▶ _What you will do_
1. In the causal abstraction summary, which two kinds of cholesterol are given as an example that violates AIC when summed into total cholesterol?
2. Carry on the causal abstraction summary from its last sentence.

Causal Abstraction Inference under Lossy Representations¶

Conference: ICML 2025
arXiv: 2509.21607
Code: CausalAILab/ProjectedCausalAbstractions
Area: Causal Inference
Keywords: Causal Abstraction, Lossy Representation, Structural Causal Models, Causal Inference, Representation Learning

TL;DR¶

This paper proposes the Projected Abstraction framework, breaking the reliance of existing causal abstraction theory on the "Abstract Invariance Condition (AIC)." This enables mathematically consistent causal inference under lossy/dimension-reduced representations and provides identifiability criteria at the graphical model level.

Background & Motivation¶

Causal inference and abstract reasoning are two core capabilities of human intelligence. Causal inference is typically studied under the semantics of Structural Causal Models (SCMs), which induce a three-layer distribution of the "Pearl Causal Hierarchy" (PCH): the observational layer \(\mathcal{L}_1\), the interventional layer \(\mathcal{L}_2\), and the counterfactual layer \(\mathcal{L}_3\).

Causal abstraction aims to establish a correspondence between a complex low-level causal model \(\mathcal{M}_L\) and a simpler high-level model \(\mathcal{M}_H\). Significant progress has been made by existing works (Rubenstein et al., 2017; Beckers & Halpern, 2019; Xia & Bareinboim, 2024, etc.), but almost all definitions rely on the Abstract Invariance Condition (AIC):

AIC requires: if two low-level values map to the same high-level value, their impact on downstream variables must be identical.

This restriction is highly demanding in practice—representation learning and dimensionality reduction are inherently lossy transformations, making AIC almost impossible to satisfy. For instance, when HDL and LDL cholesterol are summed into "total cholesterol," their opposing effects on heart disease immediately violate AIC. Similarly, when compressing high-dimensional images into low-dimensional representations, AIC is often unverifiable and unlikely to hold.

The core motivation of this paper is: even if AIC is violated, can mathematically consistent causal abstractions still be defined and causal inference performed using finite data?

Method¶

Overall Architecture¶

The technical pipeline proposed in this paper consists of three steps:

Define Projected Abstraction: Encode the information lost upon AIC violation into the exogenous variable space, maintaining mathematical consistency in the high-level model (Section 2).

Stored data
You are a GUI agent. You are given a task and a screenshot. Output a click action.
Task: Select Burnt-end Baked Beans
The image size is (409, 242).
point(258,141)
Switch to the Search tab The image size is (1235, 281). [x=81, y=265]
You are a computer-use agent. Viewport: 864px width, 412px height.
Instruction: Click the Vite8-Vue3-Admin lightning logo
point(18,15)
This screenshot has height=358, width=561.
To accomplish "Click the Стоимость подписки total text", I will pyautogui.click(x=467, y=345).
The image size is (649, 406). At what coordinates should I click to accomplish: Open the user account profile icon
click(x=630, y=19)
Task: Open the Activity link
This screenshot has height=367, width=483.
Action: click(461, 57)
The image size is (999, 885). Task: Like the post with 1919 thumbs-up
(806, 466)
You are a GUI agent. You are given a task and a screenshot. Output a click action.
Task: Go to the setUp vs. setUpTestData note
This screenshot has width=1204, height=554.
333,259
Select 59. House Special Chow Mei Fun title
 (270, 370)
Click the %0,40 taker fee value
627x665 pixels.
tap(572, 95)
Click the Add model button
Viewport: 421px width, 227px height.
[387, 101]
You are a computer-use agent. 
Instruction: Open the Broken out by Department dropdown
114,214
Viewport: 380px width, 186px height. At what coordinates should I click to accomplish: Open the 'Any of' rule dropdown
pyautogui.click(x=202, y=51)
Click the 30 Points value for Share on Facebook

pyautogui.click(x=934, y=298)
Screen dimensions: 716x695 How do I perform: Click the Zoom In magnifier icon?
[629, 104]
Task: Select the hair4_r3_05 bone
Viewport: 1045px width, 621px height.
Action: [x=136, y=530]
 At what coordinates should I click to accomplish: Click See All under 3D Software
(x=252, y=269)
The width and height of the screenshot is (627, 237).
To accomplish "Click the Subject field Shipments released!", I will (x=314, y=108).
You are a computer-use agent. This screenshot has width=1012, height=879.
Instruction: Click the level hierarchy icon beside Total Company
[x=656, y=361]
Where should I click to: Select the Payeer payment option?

▶ _Results of the tasks_
1. HDL and LDL cholesterol.

2.
Construct Partially Projected C-DAG: Provide a new graphical model representation to capture extra dependencies arising from AIC violations (Section 3).
Establish Abstract Identifiability Theorems: Reduce the cross-abstraction-level causal inference problem to the classic identifiability problem (Section 3).

Key Designs¶

1. Partial SCM Projection¶

Traditional SCM projections only allow entire variables to be included or excluded. This paper introduces the concept of partial projection: for each variable \(W\), it is decomposed via a surjective function \(\delta\) into:

Observed part \(W^o\): information retained in the high-level model.
Unobserved part \(W^u\): information lost due to lossy mapping, encoded as new exogenous variables.

The key equality (Prop. 1) guarantees that the output under any intervention remains consistent after partial projection:

\[\mathbf{w}^o_{\mathbf{x}} = \mathcal{M}'_{[\mathbf{x}^o]}(\mathbf{u}, \mathbf{x}^u, \mathbf{z}^u)\]

where \(\delta(\mathbf{w}^o_{\mathbf{x}}, \mathbf{w}^u_{\mathbf{x}}) = \mathbf{W}_{\mathbf{x}}(\mathbf{u})\).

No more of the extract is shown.